# Exercise
Every line in the material below that includes "value" should be copied.

----------

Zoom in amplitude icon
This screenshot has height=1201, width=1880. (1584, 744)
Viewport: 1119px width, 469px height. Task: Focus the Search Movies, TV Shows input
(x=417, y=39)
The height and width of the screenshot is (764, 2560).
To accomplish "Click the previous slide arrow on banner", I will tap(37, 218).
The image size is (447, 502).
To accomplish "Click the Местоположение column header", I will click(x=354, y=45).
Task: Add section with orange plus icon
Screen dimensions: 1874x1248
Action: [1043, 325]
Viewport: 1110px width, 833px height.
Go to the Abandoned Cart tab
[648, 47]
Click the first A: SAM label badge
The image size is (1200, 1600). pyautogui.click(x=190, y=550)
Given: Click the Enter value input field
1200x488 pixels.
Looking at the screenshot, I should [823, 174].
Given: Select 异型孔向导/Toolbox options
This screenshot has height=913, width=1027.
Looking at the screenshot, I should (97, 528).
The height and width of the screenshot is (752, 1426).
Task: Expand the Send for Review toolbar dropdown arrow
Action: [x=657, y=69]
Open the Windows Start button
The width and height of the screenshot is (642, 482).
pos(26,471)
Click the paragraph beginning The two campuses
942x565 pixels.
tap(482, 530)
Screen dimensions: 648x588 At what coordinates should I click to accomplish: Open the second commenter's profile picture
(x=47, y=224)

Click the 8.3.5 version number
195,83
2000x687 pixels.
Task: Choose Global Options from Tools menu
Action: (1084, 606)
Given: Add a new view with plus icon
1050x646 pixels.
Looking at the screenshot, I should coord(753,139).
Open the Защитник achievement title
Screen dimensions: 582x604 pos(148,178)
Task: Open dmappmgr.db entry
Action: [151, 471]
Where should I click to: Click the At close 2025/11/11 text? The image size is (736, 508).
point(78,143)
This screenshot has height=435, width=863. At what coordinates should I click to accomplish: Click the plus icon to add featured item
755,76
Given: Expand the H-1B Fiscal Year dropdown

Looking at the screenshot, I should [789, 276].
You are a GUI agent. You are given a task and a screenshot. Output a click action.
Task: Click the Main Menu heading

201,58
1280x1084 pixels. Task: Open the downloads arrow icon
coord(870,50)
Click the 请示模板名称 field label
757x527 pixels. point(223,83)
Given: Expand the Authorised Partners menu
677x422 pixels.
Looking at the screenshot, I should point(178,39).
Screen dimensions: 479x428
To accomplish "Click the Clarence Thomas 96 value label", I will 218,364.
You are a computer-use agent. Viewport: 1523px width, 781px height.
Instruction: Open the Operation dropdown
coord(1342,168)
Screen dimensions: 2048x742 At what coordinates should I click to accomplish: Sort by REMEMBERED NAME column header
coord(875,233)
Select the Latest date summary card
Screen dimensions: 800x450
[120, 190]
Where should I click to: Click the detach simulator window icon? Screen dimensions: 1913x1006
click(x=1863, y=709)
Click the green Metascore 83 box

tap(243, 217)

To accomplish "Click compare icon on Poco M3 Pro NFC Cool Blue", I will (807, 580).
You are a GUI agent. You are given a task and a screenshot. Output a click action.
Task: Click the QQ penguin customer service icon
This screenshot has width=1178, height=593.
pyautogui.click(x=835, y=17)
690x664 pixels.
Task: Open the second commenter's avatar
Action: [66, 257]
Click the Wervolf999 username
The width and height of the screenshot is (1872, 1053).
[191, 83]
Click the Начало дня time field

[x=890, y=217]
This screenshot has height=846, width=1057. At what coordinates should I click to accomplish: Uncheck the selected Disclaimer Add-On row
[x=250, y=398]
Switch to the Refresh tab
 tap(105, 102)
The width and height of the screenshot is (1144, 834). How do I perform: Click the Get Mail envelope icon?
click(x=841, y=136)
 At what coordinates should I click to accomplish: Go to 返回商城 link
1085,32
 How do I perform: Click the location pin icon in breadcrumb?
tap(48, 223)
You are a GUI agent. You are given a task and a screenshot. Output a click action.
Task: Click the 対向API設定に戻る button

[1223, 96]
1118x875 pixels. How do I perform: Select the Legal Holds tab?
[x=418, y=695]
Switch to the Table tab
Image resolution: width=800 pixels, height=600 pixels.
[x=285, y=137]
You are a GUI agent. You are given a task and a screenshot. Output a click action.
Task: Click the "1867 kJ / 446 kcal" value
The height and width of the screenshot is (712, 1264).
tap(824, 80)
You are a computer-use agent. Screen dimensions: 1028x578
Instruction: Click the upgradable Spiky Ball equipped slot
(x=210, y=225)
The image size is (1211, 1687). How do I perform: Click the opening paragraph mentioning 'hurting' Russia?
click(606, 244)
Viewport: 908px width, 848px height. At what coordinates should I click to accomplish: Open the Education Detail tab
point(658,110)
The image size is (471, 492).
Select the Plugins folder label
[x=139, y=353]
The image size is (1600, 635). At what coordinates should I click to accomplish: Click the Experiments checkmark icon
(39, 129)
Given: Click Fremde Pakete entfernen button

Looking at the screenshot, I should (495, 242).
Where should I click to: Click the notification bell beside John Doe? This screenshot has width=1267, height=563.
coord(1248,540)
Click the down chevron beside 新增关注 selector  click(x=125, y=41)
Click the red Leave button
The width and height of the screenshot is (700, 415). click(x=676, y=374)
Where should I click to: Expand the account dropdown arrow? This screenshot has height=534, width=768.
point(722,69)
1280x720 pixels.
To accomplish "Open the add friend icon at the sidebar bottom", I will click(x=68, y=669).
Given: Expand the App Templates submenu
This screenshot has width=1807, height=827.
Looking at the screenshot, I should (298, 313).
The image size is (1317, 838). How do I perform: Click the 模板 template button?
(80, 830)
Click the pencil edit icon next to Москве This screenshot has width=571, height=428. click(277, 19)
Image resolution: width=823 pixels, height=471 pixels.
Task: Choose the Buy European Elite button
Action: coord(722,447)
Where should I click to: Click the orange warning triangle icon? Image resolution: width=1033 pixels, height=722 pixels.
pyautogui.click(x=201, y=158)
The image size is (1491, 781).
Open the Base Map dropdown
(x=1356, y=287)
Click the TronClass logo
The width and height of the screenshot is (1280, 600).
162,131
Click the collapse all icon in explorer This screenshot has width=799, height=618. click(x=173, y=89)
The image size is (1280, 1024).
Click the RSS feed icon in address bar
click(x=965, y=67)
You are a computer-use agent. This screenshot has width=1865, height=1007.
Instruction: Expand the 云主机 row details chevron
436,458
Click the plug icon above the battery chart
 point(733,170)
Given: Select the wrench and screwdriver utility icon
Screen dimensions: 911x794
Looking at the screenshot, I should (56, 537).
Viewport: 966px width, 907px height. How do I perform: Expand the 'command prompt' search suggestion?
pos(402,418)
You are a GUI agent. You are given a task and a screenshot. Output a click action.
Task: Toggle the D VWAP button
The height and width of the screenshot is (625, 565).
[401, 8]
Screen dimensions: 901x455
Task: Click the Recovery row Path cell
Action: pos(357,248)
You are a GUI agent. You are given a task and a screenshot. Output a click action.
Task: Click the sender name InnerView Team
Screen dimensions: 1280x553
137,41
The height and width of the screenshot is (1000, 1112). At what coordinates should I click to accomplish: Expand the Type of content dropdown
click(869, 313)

----------

# Completed exercise
Given: Click the Enter value input field
To accomplish "Click the Clarence Thomas 96 value label", I will 218,364.
Task: Click the "1867 kJ / 446 kcal" value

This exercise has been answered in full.